Gibbs, Josiah Willard. "On The Equilibrium Of Heterogeneous Substances." Transactions of the Connecticut Academy of Arts and Sciences. Vol. III. New Haven, 1874-1878.

Octavo, half calf. First edition.

Lilly Library call number: QA831 .G4

Gibbs, one of America's most brilliant scientists, developed in this great memoir principles which were to prove basic to the development of physical chemistry and thermodynamic theory.

63.

Koch, Robert. Untersuchungen über die Aetiologie der Wundenfectionskrankheiten. Leipzig, 1878.

Octavo, marbled boards. First edition.

Lilly Library call number: RD98 .K6

In this work Koch, whose researches into bacteriology produced some of the most brilliant results of his time, established bacteria as the cause of many infections in wounds.

64.

Röntgen, Wilhelm Konrad. Eine Neue Art Von Strahlen. Würzburg, 1895-1896.

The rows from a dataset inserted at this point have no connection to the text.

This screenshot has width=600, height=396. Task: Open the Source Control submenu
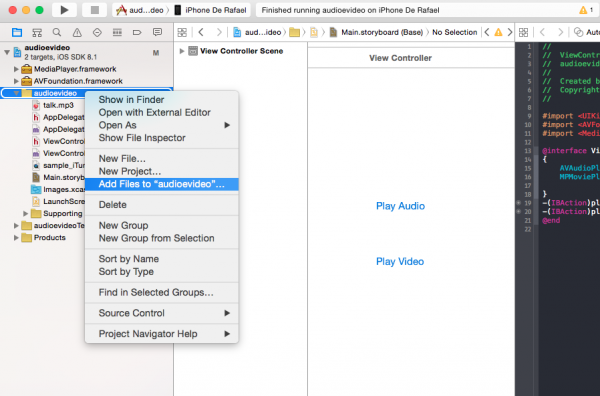pos(162,313)

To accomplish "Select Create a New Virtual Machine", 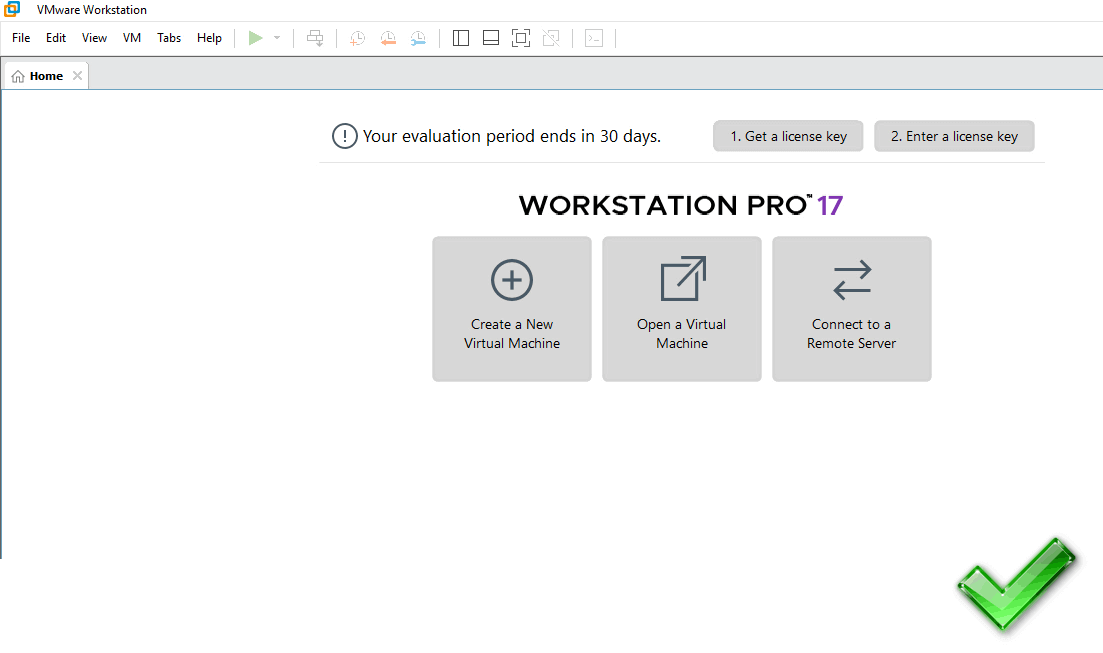I will (x=512, y=308).
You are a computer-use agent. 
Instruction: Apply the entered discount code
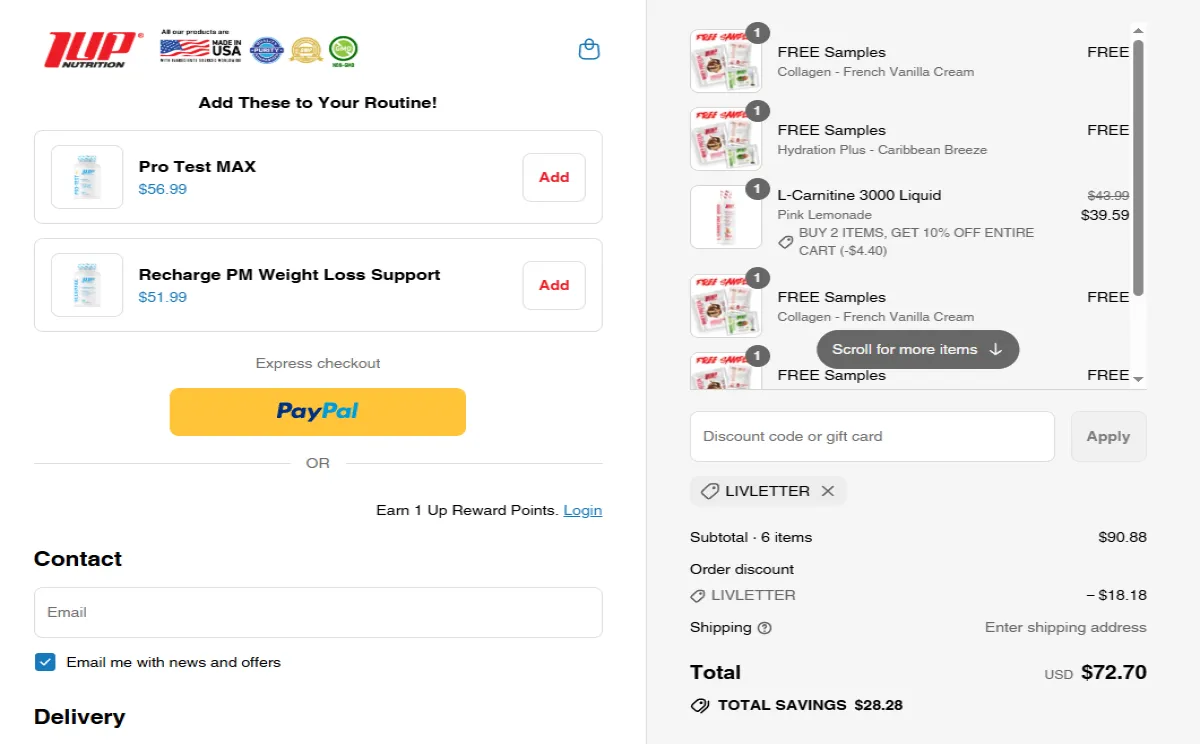click(1108, 436)
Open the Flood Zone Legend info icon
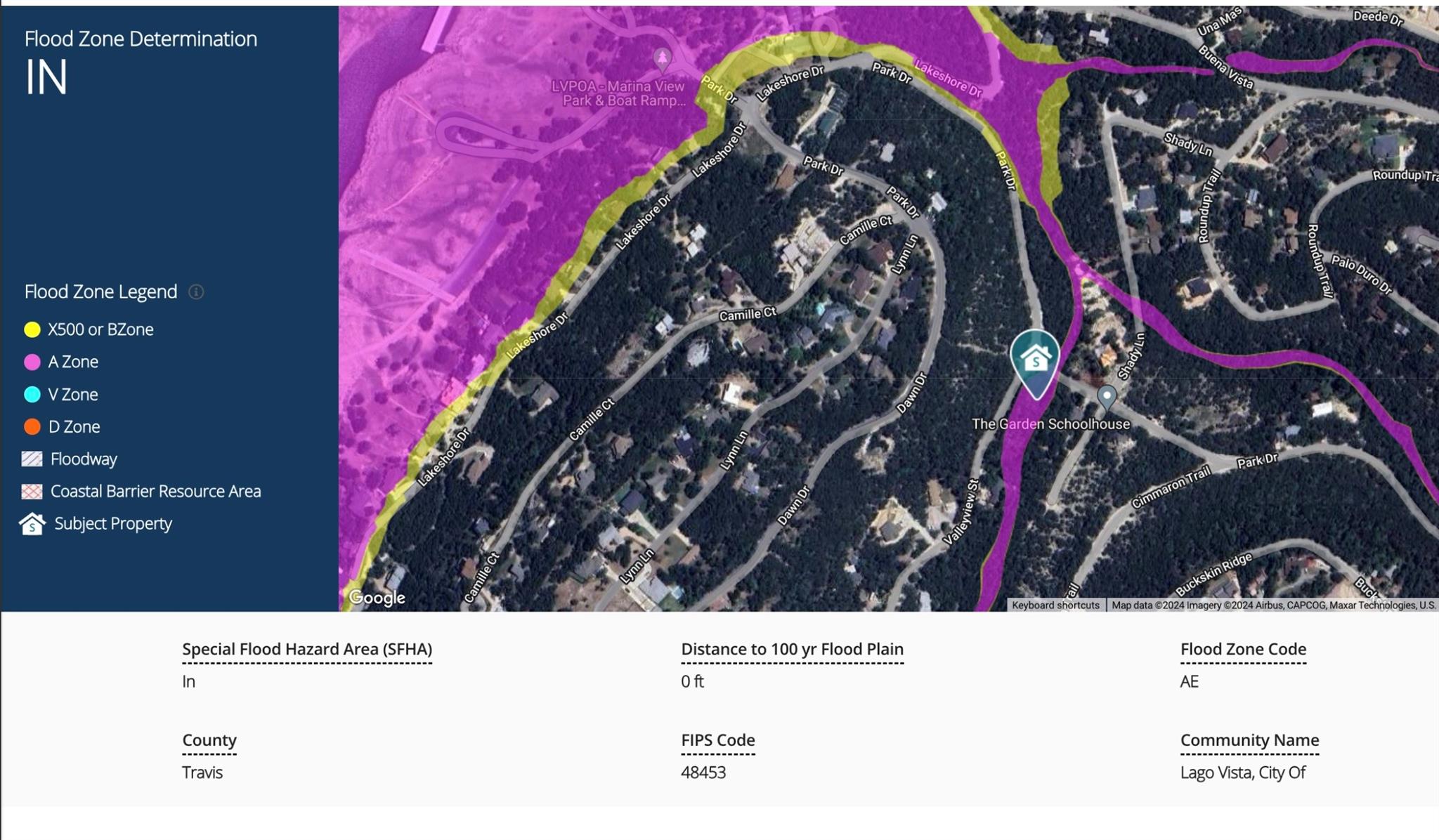Image resolution: width=1439 pixels, height=840 pixels. [x=196, y=292]
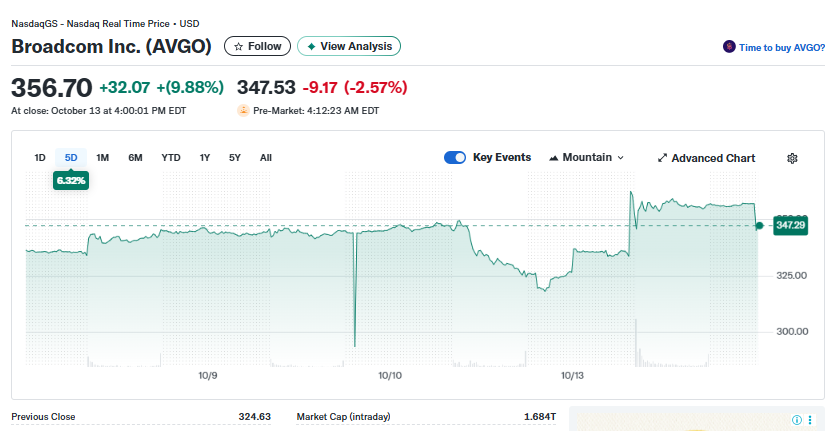
Task: Click the star icon in Follow button
Action: click(238, 47)
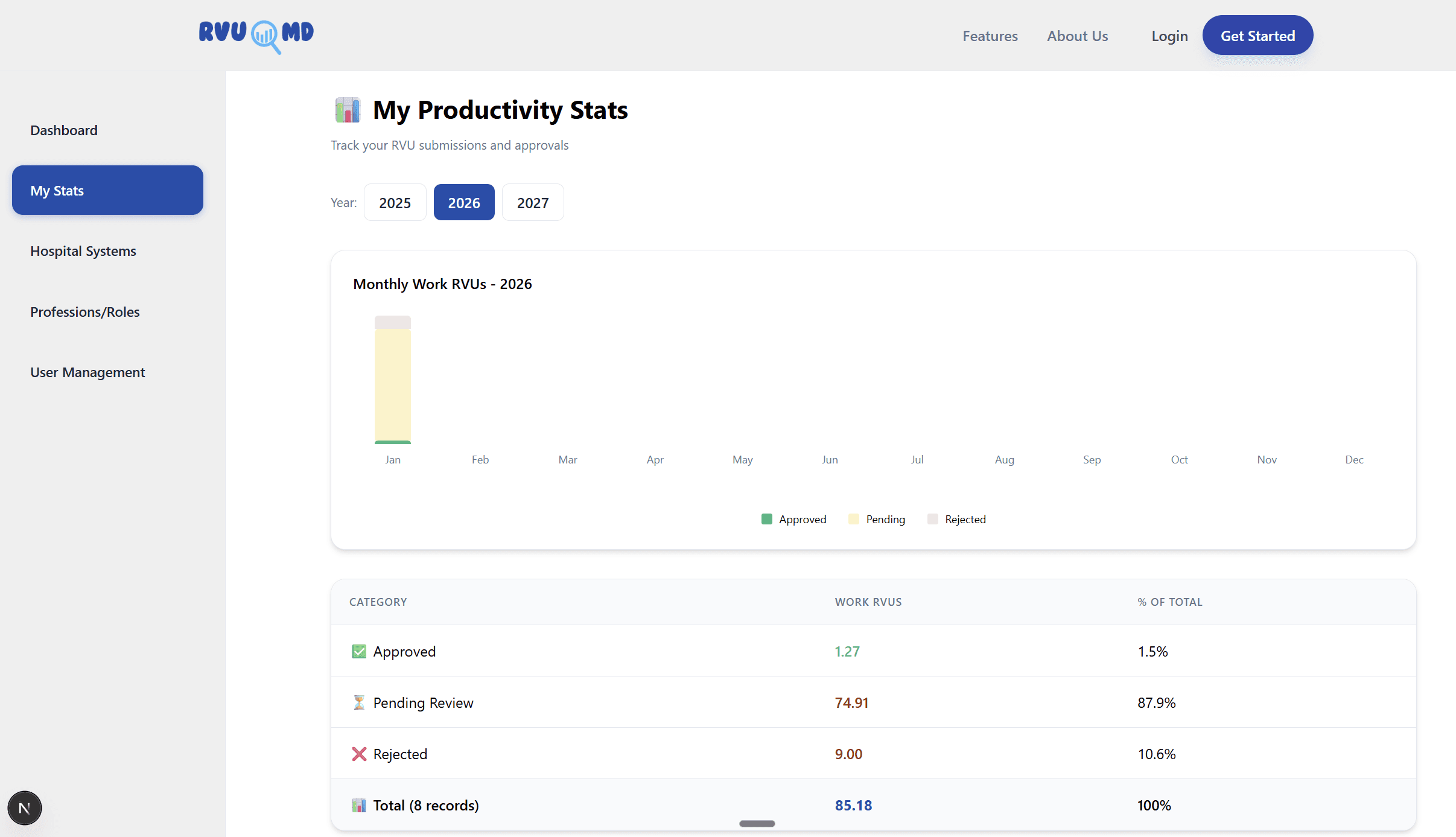
Task: Click the green checkmark icon in Approved row
Action: point(359,651)
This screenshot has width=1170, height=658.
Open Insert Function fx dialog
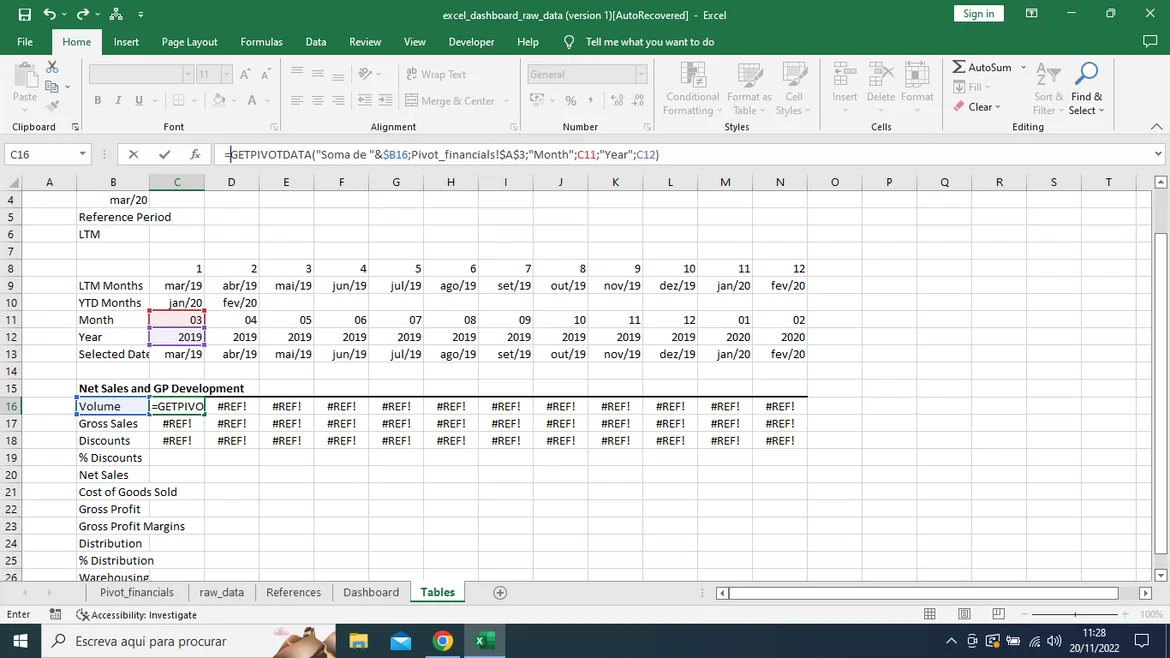[x=195, y=154]
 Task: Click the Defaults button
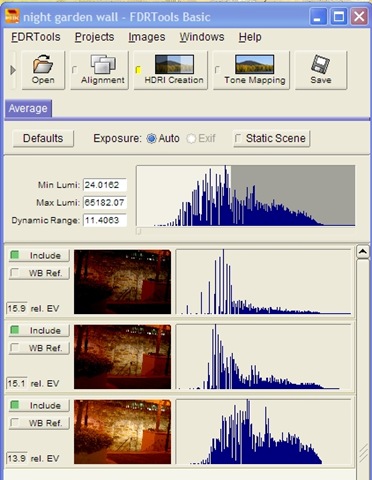point(43,138)
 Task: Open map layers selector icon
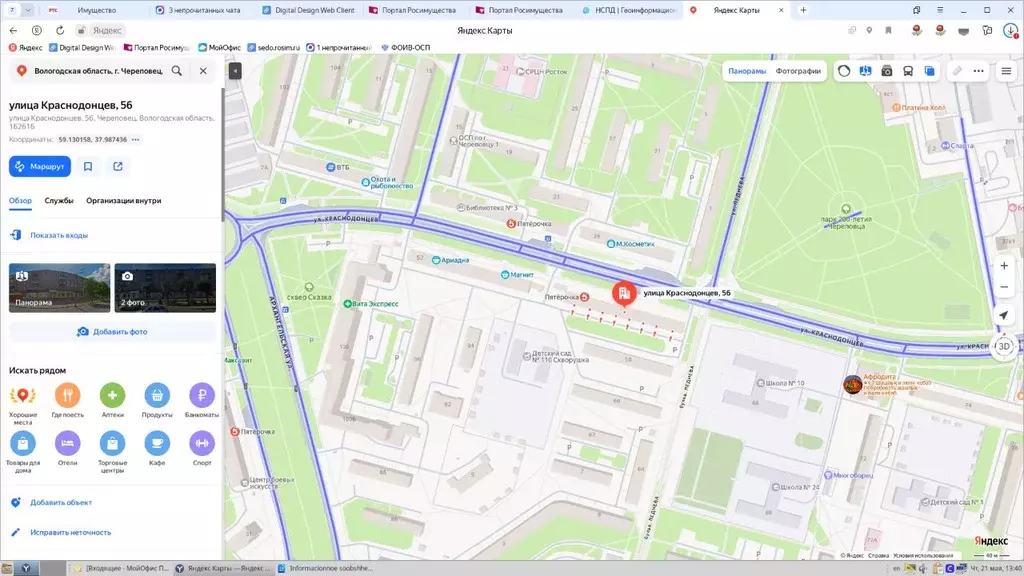pyautogui.click(x=929, y=71)
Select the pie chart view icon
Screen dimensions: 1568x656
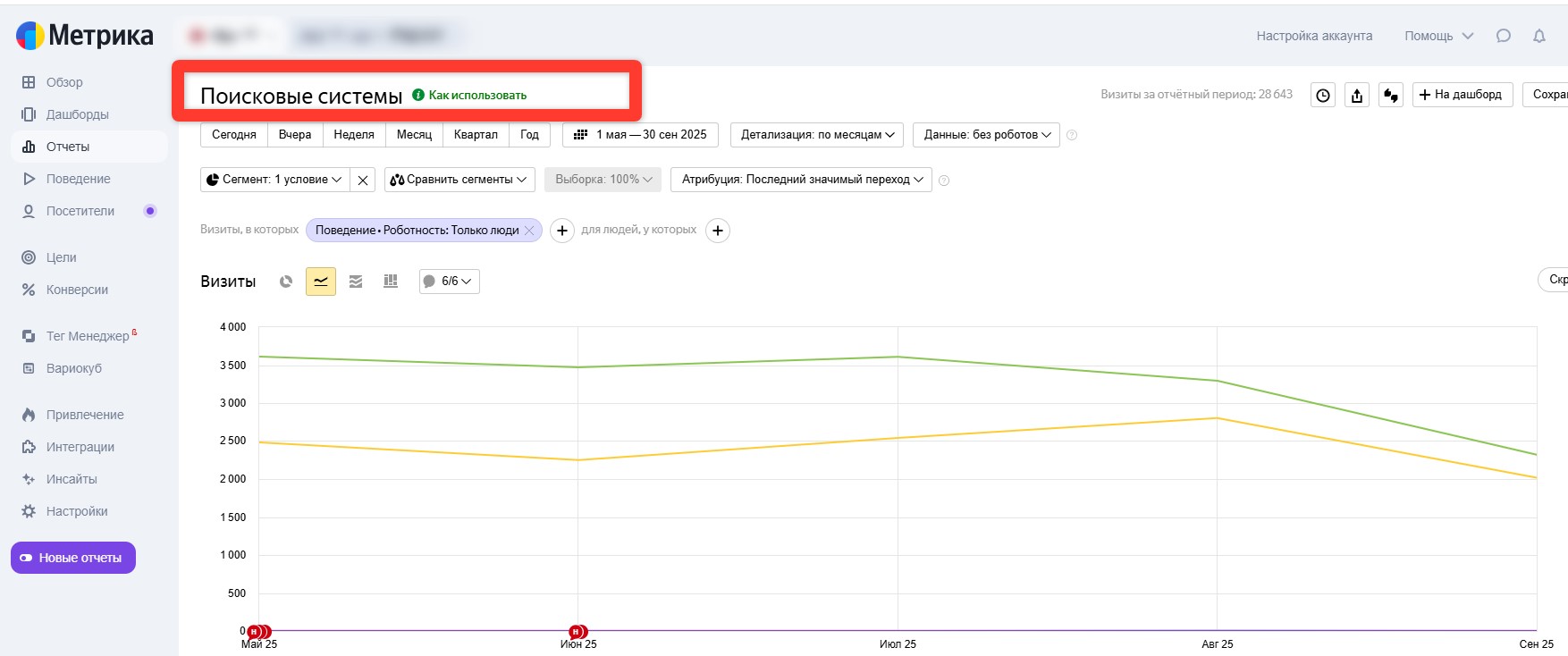[286, 282]
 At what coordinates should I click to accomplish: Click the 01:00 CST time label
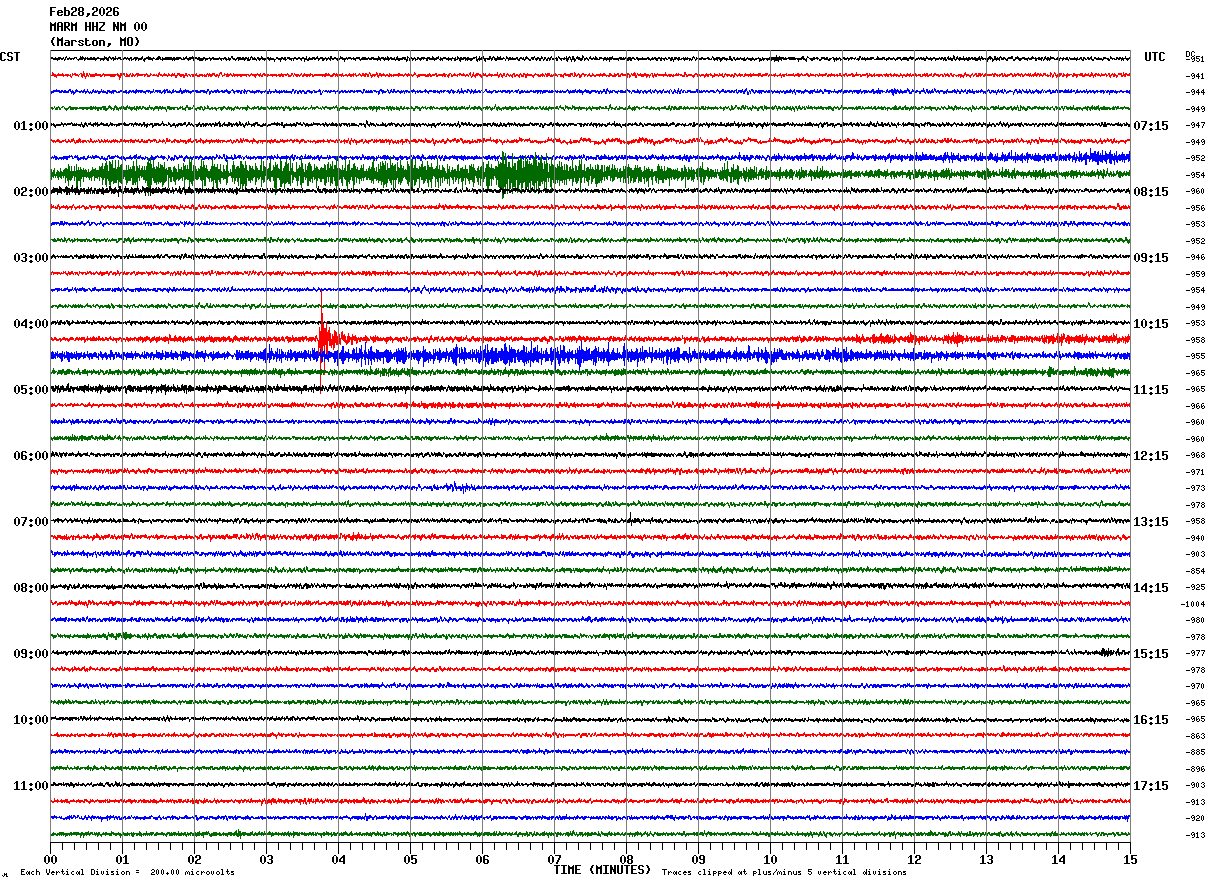pos(31,126)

Two parts, octavo, original boards and wrappers. First edition.

Lilly Library call number: QC481 .R65

This off-print from the Sitzungsberichten der Würzburger Physik-medic. Gesselschaft contains the first publication of Röntgen's discovery of the X ray. The second part was issued the following year. Our copy of the first part is the earliest issue, with the price of fifty pfennig, which in later issues changed to sixty.

65.

Curie, Marie Sklodowska. Thèses Présenteés A La Faculté Des Sciences De Paris Pour Obtenir Le Grade De Docteur Ès Sciences Physiques . . . Paris, 1903.

Octavo, original wrappers. First edition.

Lilly Library call number: QC721 .C95

For her brilliant work in the investigation of radium, published complete for the first time in her Thèse, Madame Curie received not only the degree so essential to her continued research but, in 1903, the Nobel Prize in physics.

66.

Banting, Frederick G. and C. H. Best. "The Internal Secretion Of The Pancreas." The Journal of Laboratory and Clinical Medicine. Vol. VII, No. 5. St. Louis, February, 1922.

Lilly Library call number: QP951 .B33

This is the first paper by Banting on the isolation of insulin, an achievement for which he won in 1925 the Nobel Prize. Banting's acceptance lecture delivered in Stockholm is also shown, a copy inscribed to Mr. J. K. Lilly. The Lilly company has been intimately associated with the production of insulin front the beginning.